Crosby Fair & Rodeo books concerts

By LEWIS SPEARMAN
CROSBY —The Crosby Fair & Rodeo Board announces an exciting lineup of after-rodeo concerts for this coming June including Kevin Fowler, Jack Ingram, and Aaron Watson leading for Jason Boland.
This year the fun begins on Friday, June 6 with the Barbecue Cook-Off Party with concert and continues on the following day with the Rodeo Parade and Cook-Off. After the Thursday, June 12 sport of Professional Rodeo inside the arena, Kevin Fowler plays fresh from his concert at the Houston Livestock Show and Rodeo. Friday, June 13 Jack Ingram will perform as the last act. A preceding act has yet to be booked. The Saturday show will feature Aaron Watson followed by Jason Boland and the Stragglers.
Each of these acts has history here in Crosby. This will be the fifth time Kevin Fowler has played here. He is considered a local favorite who excites many honky-tonk Western style fans. This is a consecutive years for Watson and Boland.
Kevin Fowler
Kevin Fowler’s new single, ‘’Best Mistake I Ever Made’’ gets respectable air-time and is about 180 degrees from last year’s “Long Line of Losers.’’ “The Loser’s” release pokes fun at some annoying folks in his Austin neighborhood and “Best Mistake” is much closer at home and heart. Both of the songs exemplify Fowler’s themes for bawdy humor and genuine feelings. Mostly, Fowler packs the concert venues due to his rowdy anthems like “Beer, Bait and Ammo.’’ His music is a jubilant hybrid of Southern Rock and honky tonk Country Western styles. The eclectic seems aimed at a sophisticated audience that is equally at home watching MTV or CMT.

Fowler was once quoted as having said, “I have Merle and Metallica next to each other on my iPod.”
Although there is a definite Country music style with a great concentration on feelings, his stage show is a Rock & Roll spectacle. Many would remember when he and George Jones cut “Me and the Boys.”
In presentation, local audiences will find Kevin Fowler a totally country Texas Rebel with pearl buttons and a big ole’ hat exemplified in his songs, “The Lord Love A Drinkin Man” and “Loose, Loud and Crazy.” The stagecraft will suggest a big production rock show and the cheering fans – fun.
Jack Ingram
Texas-Revolutionary Jack Ingram, a no-hat act born on the first day of 1970, toured Dallas and Houston as a troubadour before he earned his breaks from out of the road houses and honky tonks.
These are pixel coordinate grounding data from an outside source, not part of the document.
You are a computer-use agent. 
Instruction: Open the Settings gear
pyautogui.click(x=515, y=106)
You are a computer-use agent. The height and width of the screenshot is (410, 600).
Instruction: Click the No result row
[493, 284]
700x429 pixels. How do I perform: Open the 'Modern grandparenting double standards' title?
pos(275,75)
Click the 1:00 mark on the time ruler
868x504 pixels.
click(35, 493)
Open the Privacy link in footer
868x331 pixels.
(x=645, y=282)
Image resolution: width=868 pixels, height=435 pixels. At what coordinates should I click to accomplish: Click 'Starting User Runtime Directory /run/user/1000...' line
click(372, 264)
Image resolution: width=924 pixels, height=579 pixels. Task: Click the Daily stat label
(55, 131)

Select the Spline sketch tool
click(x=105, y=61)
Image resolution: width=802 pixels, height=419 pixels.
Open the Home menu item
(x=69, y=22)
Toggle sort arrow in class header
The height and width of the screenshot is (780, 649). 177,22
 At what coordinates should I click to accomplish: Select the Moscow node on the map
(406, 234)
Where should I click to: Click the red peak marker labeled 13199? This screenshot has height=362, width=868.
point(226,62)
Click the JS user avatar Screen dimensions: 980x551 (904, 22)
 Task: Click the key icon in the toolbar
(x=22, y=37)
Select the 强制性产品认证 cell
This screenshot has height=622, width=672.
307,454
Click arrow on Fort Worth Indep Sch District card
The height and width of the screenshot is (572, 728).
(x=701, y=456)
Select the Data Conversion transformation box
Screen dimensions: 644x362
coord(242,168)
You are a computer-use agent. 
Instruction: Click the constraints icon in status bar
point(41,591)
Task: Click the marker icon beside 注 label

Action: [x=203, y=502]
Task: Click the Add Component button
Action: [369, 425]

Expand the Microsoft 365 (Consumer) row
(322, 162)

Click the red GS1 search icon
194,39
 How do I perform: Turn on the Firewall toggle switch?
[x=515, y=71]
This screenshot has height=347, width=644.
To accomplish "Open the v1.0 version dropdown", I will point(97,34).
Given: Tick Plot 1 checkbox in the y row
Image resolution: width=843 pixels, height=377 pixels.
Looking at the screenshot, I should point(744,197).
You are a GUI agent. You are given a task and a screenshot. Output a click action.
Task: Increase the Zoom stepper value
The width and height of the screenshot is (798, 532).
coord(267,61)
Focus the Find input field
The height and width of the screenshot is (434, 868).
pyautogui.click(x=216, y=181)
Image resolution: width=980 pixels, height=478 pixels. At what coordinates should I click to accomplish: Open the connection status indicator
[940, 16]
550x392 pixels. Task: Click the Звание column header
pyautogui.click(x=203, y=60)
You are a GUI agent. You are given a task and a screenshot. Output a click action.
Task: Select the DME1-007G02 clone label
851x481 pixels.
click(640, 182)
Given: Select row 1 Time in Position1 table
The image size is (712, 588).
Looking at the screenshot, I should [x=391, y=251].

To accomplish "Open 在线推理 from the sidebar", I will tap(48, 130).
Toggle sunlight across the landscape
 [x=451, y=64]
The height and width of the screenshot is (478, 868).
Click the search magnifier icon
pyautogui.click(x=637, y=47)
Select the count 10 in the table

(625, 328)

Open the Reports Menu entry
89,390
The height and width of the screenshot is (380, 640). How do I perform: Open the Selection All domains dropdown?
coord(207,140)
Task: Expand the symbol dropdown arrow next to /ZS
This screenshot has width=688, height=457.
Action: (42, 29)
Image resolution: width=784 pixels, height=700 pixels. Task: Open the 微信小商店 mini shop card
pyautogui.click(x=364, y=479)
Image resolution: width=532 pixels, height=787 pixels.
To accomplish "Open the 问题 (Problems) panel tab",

In his twenties, his Beat Up Ford Band produced two albums that were large locally and gateway to become opening act for Merle Haggard and Mark Chesnutt.
He is performer of high vocal quality who conveys emotion in the mood in which it strikes the listener, as a writer. A compliment to Brooks and Dunn, Brad Paisley and writing songs, while performing with Sheryl Crowe, there is depth here.
Warner signed him in 1996 Livin’ or Dyin was the result. In 1999, Ingram released his fifth roots rock album, Hey You.
Last year he released This is It with the hit “Lips of an Angel.” A father of three now, his music quieted some and began to reflect maturity
Three years after Hey You he wrote Electric Young Man with many of his earliest songs given professional dressing that the songs deserved, then Live at Gruene Hall: Happy Happy in 2004. A live recording featuring two studio singles, Live Wherever You Are, was released in 2006.
Aaron Watson
Aaron Watson played Crosby last year. He’s from Amarillo, formerly a baseball player at Abilene Christian University. During college he developed a strong following in the local honky-tonks with a varietal act including Rootsy Rock, Swing and Bluegrass elements harking inspiration from Willie, Merle, and Waylon. The album Shut Up And Dance seems to have come out of a marriage with little money present. The single, “Off the Record” became a ‘most requested.’
The album also earned him airplay and media attention nationwide. Then came Honky Tonk Kid with guest vocals from his inspiration, Willie Nelson. Aaron and the Orphans of the Brazos captured their energetic live set in 2005 with Live at the Texas Hall of Fame. In 2006 he released San Angelo.
Jason Boland and the Stragglers
Jason Boland started with the Stragglers about nine years ago and his band moved from Harrah, Oklahoma. Their blue collar, alternative country developed a local following, and their experiences led to hedonistic tracks like “Drinkin’ Song” and “When I’m Stoned.”
Now that everyone has forgotten the “Outlaw” Country Music with origins in Hank and developed by Willie and Waylon, along come some Oklahoma Outlaws that are determinedly Country but completely modern, using heavy overtones and vocal nuances.
Recording a concert in the spring of 2002, they released Live at Billy Bob’s Texas that fall. In 2004, some maturity had developed and Somewhere in the Middle was released. Bourbon Legend bust upon the music scene in 2006. An observer at the concerts notices the crowd swinging, cheering and singing along. They also see that the female members of the audience are looking at steel, lead/rhythm guitarist, Roger Ray or Brad Rice on drums, Grant Tracy, on bass, and Noah Jeffries on every type of string instrument. Boland’s intonations are moving but his face has the effect of a train wreck, one just cannot turn away, even if they definitely want to look elsewhere.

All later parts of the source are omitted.